The responses can be grouped into 3 broad categories:

a.	"The effective precision is a function of the algorithm and initial data,
	not just the representation"

	While this is true, the representation puts a limit on the precision
	even when the algorithm may suggest something higher.  But more
	fundamentally, this is an issue of _precision_ as opposed to
	_exactness_, which are not quite the same.  If the context is dealing
	with real-world values, they can all be assumed to be irrational, and
	known only to within some understood precision.  When dealing with more
	artificial numbers (see below), they are presumed to be exact, and
	unexpected problems arise because there is not a 1-1 correspondence
	between exact decimal numbers and exact binary FP numbers.

	As my example showed, you don't _expect_ to get into precision issues
	when checking if .291/2 = .1455

b.	"Analyse the bit-pattern of the IEEE format"

	This came from Stefan & Carlos at U. of Basel, and although possible,
	it feels a bit non-portable & hardware specific.
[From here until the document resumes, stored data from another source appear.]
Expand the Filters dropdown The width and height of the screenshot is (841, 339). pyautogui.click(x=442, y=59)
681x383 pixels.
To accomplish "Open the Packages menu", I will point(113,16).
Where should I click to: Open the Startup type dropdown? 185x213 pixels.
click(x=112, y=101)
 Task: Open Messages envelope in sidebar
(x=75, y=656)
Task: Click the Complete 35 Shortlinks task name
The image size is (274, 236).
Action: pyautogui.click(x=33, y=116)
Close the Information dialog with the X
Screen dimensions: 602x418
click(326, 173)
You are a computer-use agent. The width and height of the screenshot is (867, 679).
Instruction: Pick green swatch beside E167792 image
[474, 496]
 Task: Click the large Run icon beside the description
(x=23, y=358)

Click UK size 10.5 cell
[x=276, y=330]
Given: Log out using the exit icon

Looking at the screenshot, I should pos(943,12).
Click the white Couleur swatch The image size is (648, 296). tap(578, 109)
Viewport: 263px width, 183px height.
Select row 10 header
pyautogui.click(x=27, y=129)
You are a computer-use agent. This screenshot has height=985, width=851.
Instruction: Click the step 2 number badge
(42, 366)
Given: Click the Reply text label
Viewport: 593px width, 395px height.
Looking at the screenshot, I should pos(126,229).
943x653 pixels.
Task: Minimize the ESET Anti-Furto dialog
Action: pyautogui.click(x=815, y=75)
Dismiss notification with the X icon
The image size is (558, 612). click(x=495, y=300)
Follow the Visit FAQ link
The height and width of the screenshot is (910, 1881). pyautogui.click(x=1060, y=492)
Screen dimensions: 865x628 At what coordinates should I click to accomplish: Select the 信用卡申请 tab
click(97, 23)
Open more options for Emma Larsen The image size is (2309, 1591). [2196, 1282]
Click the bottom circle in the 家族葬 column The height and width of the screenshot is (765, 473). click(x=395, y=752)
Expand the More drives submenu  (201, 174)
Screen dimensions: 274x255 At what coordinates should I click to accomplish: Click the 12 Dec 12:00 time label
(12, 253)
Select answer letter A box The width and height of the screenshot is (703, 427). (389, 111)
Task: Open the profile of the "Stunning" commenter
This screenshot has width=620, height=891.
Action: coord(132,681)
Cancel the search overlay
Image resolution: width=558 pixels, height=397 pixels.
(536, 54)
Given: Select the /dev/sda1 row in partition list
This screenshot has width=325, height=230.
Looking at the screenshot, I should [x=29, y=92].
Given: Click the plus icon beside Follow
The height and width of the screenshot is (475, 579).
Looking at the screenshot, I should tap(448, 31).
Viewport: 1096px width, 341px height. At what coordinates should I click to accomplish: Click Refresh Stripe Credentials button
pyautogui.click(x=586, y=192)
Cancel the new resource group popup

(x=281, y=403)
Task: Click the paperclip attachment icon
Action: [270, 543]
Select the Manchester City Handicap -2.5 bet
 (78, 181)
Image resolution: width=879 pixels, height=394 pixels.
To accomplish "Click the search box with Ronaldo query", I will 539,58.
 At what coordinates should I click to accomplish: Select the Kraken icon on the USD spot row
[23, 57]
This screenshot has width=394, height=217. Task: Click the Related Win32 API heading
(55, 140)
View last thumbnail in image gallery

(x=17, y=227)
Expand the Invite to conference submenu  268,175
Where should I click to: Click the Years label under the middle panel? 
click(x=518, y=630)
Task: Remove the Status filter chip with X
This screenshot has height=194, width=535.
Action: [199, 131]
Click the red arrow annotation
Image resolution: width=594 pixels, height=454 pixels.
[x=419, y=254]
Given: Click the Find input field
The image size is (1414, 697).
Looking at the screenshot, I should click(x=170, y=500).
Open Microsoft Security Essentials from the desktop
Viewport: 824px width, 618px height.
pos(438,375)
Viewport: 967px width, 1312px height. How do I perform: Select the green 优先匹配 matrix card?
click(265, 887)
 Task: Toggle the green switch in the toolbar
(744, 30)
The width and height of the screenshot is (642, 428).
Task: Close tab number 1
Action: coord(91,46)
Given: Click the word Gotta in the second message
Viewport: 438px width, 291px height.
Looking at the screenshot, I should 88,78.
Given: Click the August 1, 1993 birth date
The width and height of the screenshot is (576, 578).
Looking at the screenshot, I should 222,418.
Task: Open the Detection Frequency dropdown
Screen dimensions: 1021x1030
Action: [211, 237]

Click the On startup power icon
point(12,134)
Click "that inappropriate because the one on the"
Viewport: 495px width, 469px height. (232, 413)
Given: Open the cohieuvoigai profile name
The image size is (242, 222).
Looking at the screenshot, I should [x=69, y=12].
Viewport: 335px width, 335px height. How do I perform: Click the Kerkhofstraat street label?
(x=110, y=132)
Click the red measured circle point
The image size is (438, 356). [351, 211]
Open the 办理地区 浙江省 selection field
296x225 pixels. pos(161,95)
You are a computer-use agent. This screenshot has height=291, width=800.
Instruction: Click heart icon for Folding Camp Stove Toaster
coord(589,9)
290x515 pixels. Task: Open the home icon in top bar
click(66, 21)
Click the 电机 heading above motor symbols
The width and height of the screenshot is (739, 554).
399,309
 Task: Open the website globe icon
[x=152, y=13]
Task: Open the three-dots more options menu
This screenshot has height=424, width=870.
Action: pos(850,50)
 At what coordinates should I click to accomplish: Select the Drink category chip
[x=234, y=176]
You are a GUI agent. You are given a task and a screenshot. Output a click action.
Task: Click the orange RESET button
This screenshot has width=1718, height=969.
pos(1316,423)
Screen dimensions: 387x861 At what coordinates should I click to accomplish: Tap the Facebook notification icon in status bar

We write portable
	packages which run on all sorts of hardware - just how universal IS the
	IEEE format?  (that's not an entirely rhetorical question)

c.	The "constructive reals" solution

	This is interesting, and I will follow up the various references.  It
	seems quite well-known, but sounds a bit computationally expensive,
	though I don't know enough yet to make a qualified comment.

d.	The "continued fractions" solution

	The reference to this came from Colin Plumb, and is also something I
	shall follow up.  It appears to have an advantage that all rational
	numbers have a finite representation.


For interest (if anyone's still with me :-), I'll explain the problem domain.
I deliberately omitted this from my initial query to get as wide a response as
possible.  This is nothing more taxing (!) than business systems, which are not
known for requiring complex mathematics.  They don't, but they do require
exactness.  Auditors have this annoying view that accounts must balance to the
penny, not 1 part in 10 to-the-something.  There is a good case for using some
form of BCD representation, but there are many programming advantages in using
the embedded numerical types of the language (yes, I do know about OOP and
building a BCD class with overloaded operators, that's one of my options).

In fact, the only disadvantage of FP is the exactness issue.  15 significant
digits is enough, the 8-byte repesentation is compact and fixed, the arithmetic
operators are embedded and the computation done in an FPP in all except toy
computers.  Unfortunately, exactness cannot be controlled by applying a
system-wide precision in terms of decimal places.  To illustrate:

	My system may be handling currency values in units of Lira, Yen, or
	some other inconsiderate currency with a very small basic denomination,
	and need to go up to quantities of 10^9 or more.  I may also have some
	stock kept in bulk, and need to account for quantities down to 4
	decimal places.  This total range is pushing the limits, but no one
	figure needs that total range of precision - I never account for less
	than 1 Yen, and I'm not going to have a billion tons of bulk stock.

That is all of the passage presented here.